● **Required action**
Everything from the line containing "Open the more options ellipsis menu" through the line containing "Task: Delete the" should be repeated exactly, and nothing else from the data.

● **Provided records**
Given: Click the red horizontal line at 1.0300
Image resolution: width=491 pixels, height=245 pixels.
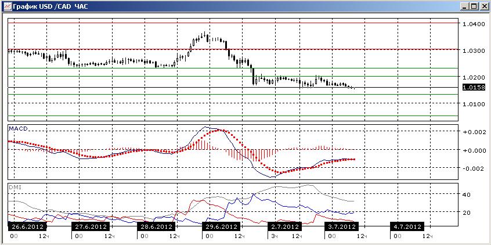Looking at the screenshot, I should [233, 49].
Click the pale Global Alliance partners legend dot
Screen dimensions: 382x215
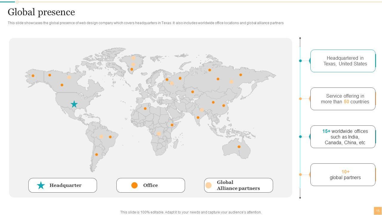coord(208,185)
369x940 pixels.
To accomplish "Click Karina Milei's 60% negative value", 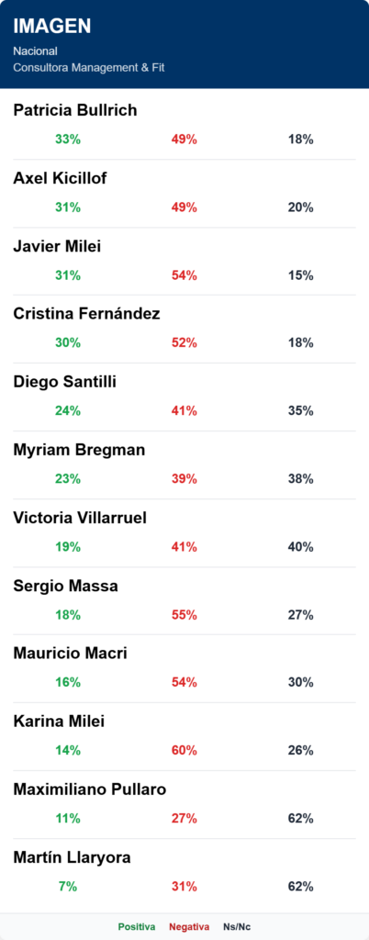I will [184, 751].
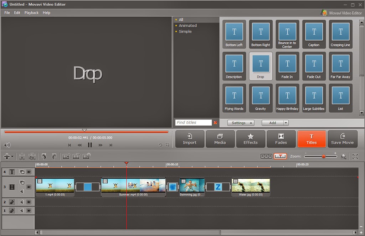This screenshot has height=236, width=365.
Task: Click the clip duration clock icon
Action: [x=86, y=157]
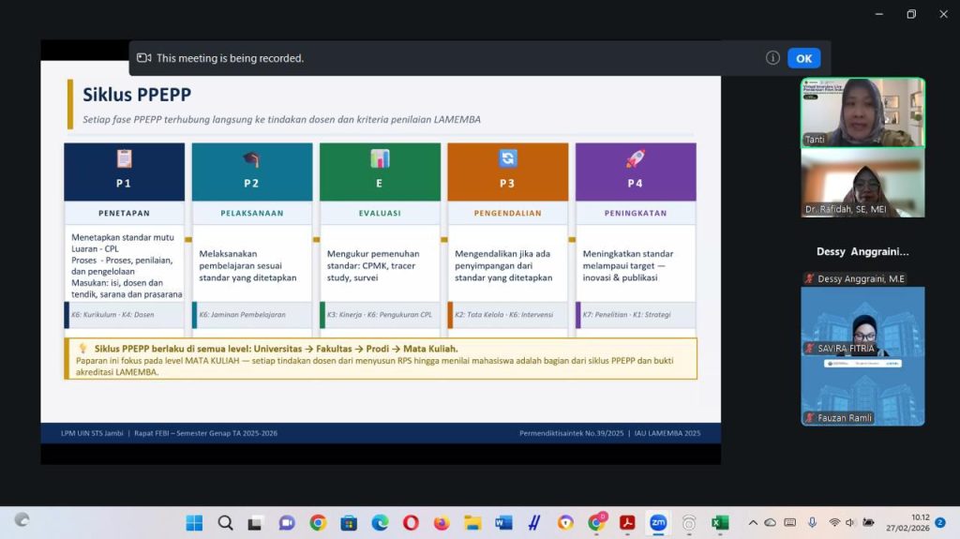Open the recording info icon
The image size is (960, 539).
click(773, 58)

* * *

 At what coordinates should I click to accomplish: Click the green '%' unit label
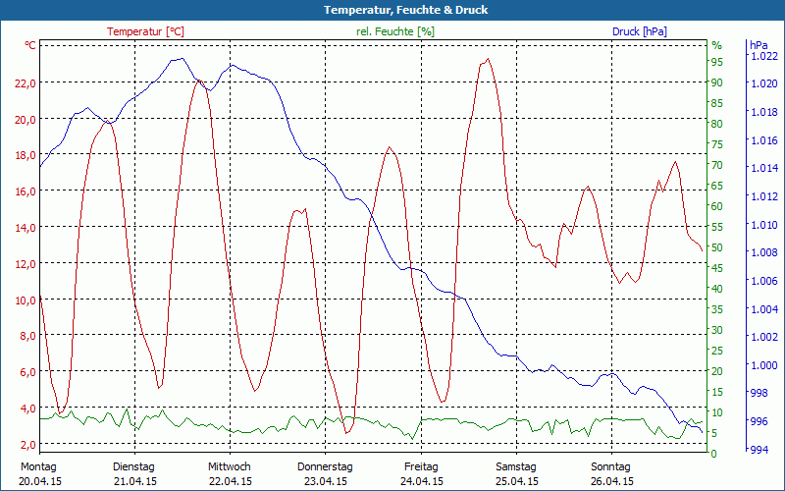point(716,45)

--

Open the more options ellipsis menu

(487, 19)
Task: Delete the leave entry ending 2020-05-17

● **Answer section**
Open the more options ellipsis menu

(487, 19)
Task: Delete the leave entry ending 2020-05-17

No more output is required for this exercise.